Using t.* modules to check for basic statistics

The temporal framework (t.* modules) can be used to assess basic statistics:

# create spatio temporal data set with hants output maps
t.create type=strds temporaltype=absolute  output=tempmean_hants \
  title="Mean Temperature HANTS" description="Mean Temperature reconstructed with HANTS"

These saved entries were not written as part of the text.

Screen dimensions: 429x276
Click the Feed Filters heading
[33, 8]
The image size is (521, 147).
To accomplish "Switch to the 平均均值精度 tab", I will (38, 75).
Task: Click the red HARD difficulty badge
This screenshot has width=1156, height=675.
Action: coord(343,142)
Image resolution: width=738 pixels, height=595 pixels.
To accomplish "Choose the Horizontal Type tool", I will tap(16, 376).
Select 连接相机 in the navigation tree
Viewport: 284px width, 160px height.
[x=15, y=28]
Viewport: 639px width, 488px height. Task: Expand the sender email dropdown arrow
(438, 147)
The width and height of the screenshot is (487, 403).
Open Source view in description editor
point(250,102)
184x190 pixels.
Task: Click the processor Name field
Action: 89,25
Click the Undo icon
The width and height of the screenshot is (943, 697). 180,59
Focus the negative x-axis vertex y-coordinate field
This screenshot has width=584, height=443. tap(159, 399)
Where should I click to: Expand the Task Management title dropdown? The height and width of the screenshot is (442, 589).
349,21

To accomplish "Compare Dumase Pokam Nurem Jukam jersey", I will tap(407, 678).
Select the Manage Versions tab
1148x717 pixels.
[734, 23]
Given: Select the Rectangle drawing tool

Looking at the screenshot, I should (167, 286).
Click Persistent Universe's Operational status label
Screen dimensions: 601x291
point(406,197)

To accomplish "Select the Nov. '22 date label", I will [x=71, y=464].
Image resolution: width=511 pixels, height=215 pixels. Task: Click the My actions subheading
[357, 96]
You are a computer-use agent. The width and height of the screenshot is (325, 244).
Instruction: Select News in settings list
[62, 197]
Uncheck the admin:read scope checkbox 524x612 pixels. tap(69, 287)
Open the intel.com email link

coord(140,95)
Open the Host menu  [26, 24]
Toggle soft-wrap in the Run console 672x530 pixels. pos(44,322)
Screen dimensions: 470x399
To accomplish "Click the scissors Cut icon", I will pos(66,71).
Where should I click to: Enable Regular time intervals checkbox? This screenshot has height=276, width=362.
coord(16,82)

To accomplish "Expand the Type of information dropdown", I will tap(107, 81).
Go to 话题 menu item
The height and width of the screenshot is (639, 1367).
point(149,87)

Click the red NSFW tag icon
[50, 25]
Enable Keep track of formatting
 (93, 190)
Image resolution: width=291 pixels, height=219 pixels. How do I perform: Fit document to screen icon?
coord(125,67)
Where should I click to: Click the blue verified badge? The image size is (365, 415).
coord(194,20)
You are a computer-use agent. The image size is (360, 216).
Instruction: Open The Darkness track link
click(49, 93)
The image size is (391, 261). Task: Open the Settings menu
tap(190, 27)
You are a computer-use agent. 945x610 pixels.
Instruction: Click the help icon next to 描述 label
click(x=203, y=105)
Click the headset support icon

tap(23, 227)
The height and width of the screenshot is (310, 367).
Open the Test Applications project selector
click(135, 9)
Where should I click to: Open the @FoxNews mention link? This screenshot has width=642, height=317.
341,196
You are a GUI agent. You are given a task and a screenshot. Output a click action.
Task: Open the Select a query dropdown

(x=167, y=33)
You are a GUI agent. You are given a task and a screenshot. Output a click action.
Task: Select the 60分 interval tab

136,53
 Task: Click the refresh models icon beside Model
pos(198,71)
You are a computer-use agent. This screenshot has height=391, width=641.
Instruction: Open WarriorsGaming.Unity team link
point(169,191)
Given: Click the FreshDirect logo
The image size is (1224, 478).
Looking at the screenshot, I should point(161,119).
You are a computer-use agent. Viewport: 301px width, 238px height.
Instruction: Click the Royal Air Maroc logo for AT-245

# register maps in the strds
t.register -i type=raster input=tempmean_hants \
  maps=`g.list raster pattern=*tempmean_hants sep=,` start="2000-01-01" \
  increment="1 months"

# getting general info of the strds (including max and min of the whole series)
t.info type=strds input=tempmean_hants

# getting statistics for each map in the series
t.rast.univar -h tempmean_hants > stats_hants.txt

REFERENCES

Roerink, G. J., Menenti, M. and Verhoef, W., 2000. Reconstructing cloudfree NDVI composites using Fourier analysis of time series. International Journal of Remote Sensing, 21 (9), 1911-1917. DOI: 10.1080/014311600209814

AUTHOR

Markus Metz

SOURCE CODE

Available at: r.hants source code (history)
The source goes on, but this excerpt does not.